== Segment start ==
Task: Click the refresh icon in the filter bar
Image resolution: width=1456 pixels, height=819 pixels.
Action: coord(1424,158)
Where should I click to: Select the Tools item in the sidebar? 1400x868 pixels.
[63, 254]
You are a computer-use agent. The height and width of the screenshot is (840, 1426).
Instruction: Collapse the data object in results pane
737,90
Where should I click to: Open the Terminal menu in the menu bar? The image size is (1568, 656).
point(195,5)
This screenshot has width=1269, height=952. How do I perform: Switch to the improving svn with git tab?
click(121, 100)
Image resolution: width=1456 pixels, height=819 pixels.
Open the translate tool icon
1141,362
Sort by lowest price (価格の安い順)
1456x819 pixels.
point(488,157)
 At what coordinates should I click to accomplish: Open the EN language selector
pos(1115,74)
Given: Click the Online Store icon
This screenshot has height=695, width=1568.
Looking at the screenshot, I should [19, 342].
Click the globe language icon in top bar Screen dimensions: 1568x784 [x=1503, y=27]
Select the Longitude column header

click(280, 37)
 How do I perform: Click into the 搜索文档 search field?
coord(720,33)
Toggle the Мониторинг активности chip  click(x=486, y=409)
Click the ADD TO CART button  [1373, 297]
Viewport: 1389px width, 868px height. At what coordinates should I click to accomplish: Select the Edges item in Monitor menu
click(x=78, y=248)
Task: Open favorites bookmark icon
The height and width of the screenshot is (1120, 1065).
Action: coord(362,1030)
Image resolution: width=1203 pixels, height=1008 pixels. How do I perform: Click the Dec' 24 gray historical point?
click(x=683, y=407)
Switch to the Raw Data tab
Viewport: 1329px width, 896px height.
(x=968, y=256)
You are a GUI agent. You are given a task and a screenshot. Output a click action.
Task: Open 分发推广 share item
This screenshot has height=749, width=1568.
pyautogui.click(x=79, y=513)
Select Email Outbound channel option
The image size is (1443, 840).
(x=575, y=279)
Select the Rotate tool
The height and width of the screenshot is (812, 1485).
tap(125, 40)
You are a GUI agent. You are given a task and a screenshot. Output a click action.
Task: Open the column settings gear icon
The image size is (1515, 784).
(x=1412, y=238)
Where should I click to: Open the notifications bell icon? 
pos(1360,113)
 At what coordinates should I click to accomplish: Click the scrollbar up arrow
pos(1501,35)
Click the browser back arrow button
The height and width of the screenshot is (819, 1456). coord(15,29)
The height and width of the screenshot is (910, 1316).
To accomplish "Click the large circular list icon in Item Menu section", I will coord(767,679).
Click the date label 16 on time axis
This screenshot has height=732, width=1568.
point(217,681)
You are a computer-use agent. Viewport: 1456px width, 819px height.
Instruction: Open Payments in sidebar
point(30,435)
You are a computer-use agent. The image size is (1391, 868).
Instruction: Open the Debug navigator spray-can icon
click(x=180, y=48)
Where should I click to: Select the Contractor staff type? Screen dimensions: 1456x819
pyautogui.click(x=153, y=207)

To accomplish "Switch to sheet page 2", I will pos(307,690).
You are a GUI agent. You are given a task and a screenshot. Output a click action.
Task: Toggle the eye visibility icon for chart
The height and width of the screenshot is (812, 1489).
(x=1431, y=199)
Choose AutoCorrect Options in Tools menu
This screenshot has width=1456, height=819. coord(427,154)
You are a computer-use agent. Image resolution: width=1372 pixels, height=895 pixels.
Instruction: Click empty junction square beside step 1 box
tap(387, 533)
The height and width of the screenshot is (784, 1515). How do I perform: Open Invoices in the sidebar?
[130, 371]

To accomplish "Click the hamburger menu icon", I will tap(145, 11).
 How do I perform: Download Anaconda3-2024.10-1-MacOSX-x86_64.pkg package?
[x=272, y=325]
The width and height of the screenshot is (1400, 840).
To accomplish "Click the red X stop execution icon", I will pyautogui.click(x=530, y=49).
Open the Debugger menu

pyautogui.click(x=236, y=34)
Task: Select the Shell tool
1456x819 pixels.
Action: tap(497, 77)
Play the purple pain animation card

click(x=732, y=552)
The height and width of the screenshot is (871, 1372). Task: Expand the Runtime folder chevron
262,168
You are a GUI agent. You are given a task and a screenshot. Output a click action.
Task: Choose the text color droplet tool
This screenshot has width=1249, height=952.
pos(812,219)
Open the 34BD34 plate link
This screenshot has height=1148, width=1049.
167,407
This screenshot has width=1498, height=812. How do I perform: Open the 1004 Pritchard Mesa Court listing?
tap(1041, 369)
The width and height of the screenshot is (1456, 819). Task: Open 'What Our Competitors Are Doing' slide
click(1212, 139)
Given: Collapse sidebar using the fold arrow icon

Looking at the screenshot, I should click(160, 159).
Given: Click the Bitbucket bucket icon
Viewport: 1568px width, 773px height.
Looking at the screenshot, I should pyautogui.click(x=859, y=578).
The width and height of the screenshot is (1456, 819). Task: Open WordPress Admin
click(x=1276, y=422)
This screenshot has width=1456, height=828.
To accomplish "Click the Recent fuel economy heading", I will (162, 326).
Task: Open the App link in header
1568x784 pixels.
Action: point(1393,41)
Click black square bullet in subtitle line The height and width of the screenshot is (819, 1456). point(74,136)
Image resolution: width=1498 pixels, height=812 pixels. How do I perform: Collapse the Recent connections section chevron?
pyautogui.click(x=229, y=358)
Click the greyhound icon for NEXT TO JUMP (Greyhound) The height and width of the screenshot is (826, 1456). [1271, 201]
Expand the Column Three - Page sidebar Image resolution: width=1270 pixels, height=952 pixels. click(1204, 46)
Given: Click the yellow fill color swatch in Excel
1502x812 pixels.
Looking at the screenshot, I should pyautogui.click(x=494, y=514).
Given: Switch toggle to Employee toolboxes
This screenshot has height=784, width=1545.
== Segment end ==
Please reproduce, exactly as written, the lines of the records from the first line through the one containing "Task: Open favorites bookmark icon".

Problem solution:
Task: Click the refresh icon in the filter bar
Image resolution: width=1456 pixels, height=819 pixels.
Action: coord(1424,158)
Where should I click to: Select the Tools item in the sidebar? 1400x868 pixels.
[63, 254]
You are a computer-use agent. The height and width of the screenshot is (840, 1426).
Instruction: Collapse the data object in results pane
737,90
Where should I click to: Open the Terminal menu in the menu bar? The image size is (1568, 656).
point(195,5)
This screenshot has width=1269, height=952. How do I perform: Switch to the improving svn with git tab?
click(121, 100)
Image resolution: width=1456 pixels, height=819 pixels.
Open the translate tool icon
1141,362
Sort by lowest price (価格の安い順)
1456x819 pixels.
point(488,157)
 At what coordinates should I click to accomplish: Open the EN language selector
pos(1115,74)
Given: Click the Online Store icon
This screenshot has height=695, width=1568.
Looking at the screenshot, I should [19, 342].
Click the globe language icon in top bar Screen dimensions: 1568x784 [x=1503, y=27]
Select the Longitude column header

click(280, 37)
 How do I perform: Click into the 搜索文档 search field?
coord(720,33)
Toggle the Мониторинг активности chip  click(x=486, y=409)
Click the ADD TO CART button  [1373, 297]
Viewport: 1389px width, 868px height. At what coordinates should I click to accomplish: Select the Edges item in Monitor menu
click(x=78, y=248)
Task: Open favorites bookmark icon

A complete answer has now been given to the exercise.